TASK PROMPT -> Count up the lines in the listing below that hold "computer", and answer with the total alone.

DATA SUPPLIED ->

- - -

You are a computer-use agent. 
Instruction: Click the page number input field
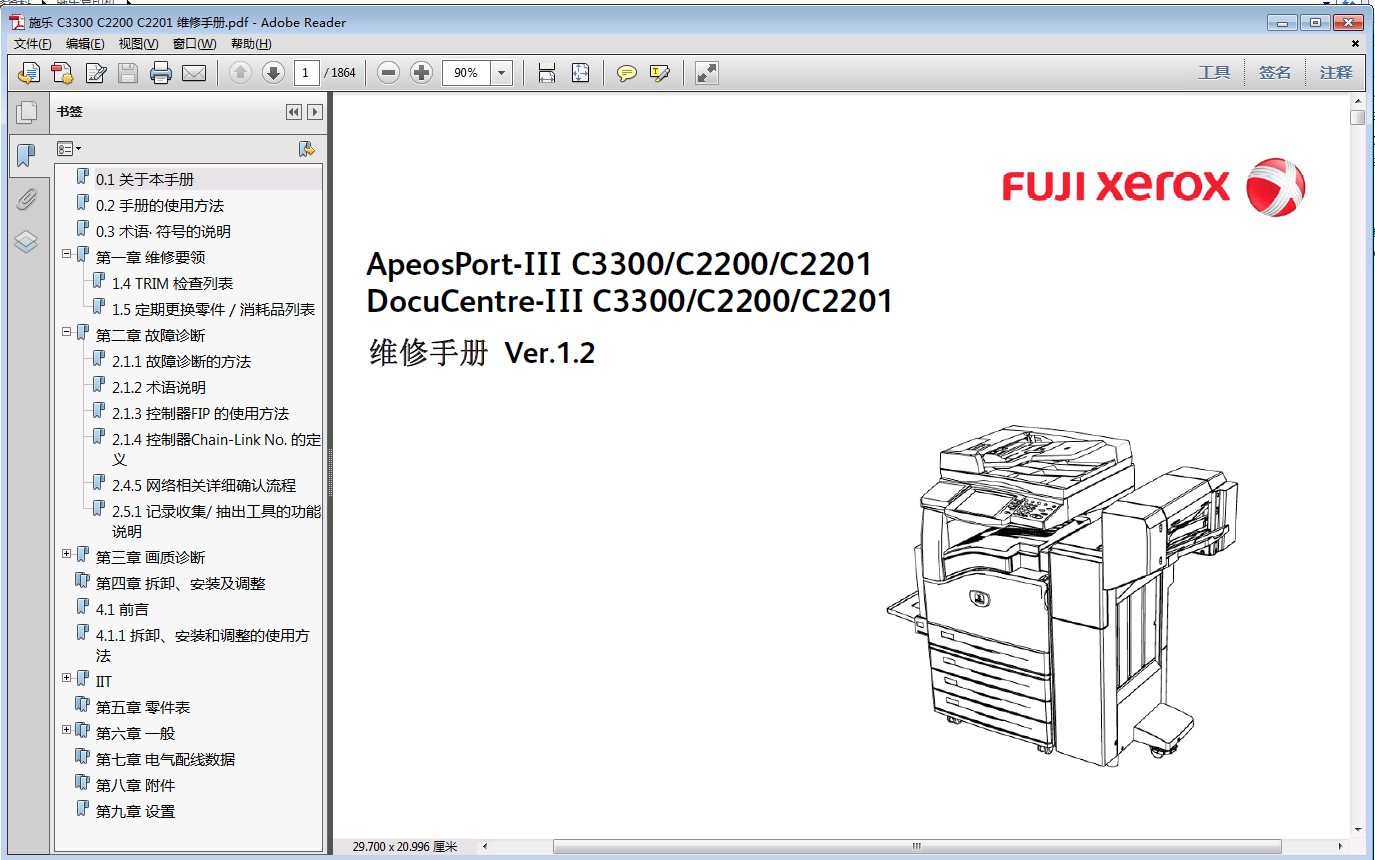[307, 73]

- - -

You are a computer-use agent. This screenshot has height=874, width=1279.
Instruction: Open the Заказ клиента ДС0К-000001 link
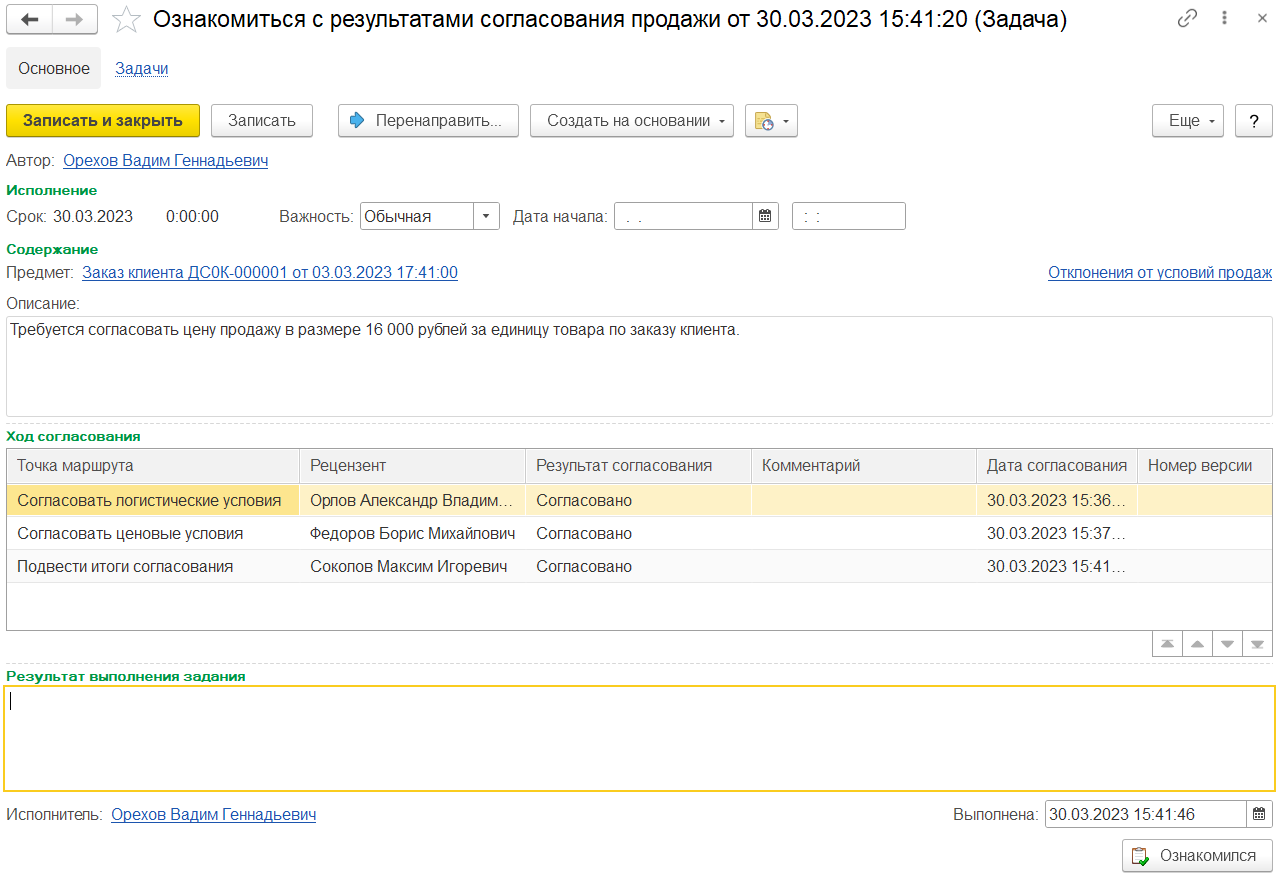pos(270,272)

- - -

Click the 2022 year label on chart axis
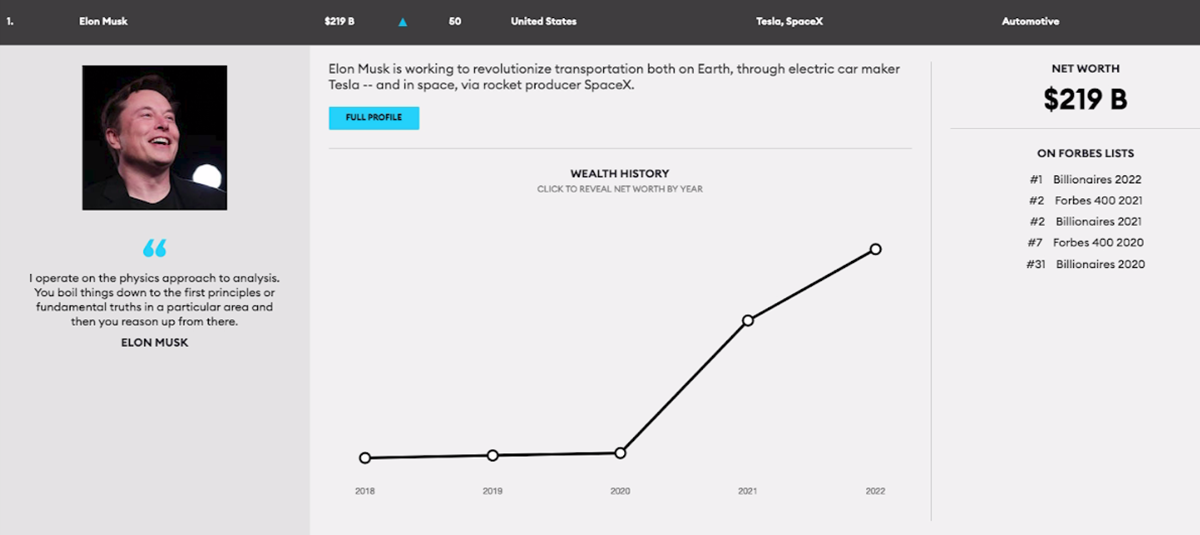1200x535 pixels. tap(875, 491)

- - -

TASK OUTPUT -> 2